The Guinea-Bissau army said it had staged a coup on April 12 because of an alleged secret military deal signed by the government with Angola.
“This accord aims to legitimise the presence of foreign troops, namely the Angolan military mission, in order to protect the government in times of crisis,” a statement read out on radio said.
But Vicente said the deal was not valid anymore.
“Angola was present in Guinea-Bissau in the context of a bilateral relation,” he said during a news conference on the government’s performance during the first quarter of 2012.
“The Angolan government has already explained that this relation is over and that it will withdraw its military force, but it has also said it could review its position in the context of an intervention at international level,” said Vicente, the former head of state oil company Sonangol.
He was recently moved into government and has been touted as a possible successor to longtime Angolan President Jose Eduardo dos Santos.
His announcement followed comments from foreign minister Georges Rebelo Chikoti calling for sanctions against the perpetrators of the coup.
Speaking at the UN Security Council on Monday, Chikoti supported calls from Guinea-Bissau’s government “to deploy a stabilisation force under a UN-mandate”.
The force would be composed of soldiers from the African Union, the Community of Portuguese-speaking countries (CPLP) and regional bloc the Economic Community of West African States (ECOWAS).
The soldiers who took control on April 12 ahead of a run-off presidential election have sought to strike a deal with opposition parties for a two-year transition period that would exclude the former ruling party and its allies.
Meanwhile mediators of ECOWAS, led by Nigerian Foreign Minister Olugbenga Ashiru were to meet with junta leaders after their talks with the long-dominant African Party for the Independence of Guinea and Cape Verde (PAIGC) Thursday.

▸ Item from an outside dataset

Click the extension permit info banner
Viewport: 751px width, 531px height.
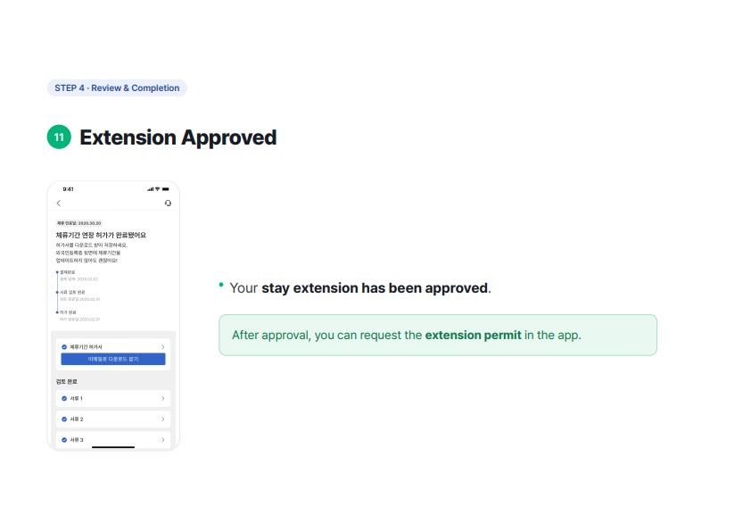click(438, 335)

ECOWAS is also pressing the junta to accept a deal under which a transitional government would organise elections in 12 months.
It warned Monday that civil war could erupt in Guinea-Bissau if the international community forces the junta to hand back power to the government it deposed last month.
Since rebel soldiers carried out Guinea Bissau’s fourth coup in 14 years, ECOWAS, the European Union and CPLP have all imposed sanctions.
Angola first deployed 200 soldiers in Guinea Bissau in March 2011 following an agreement between the two governments the previous year. The force was gradually increased to over 600 soldiers.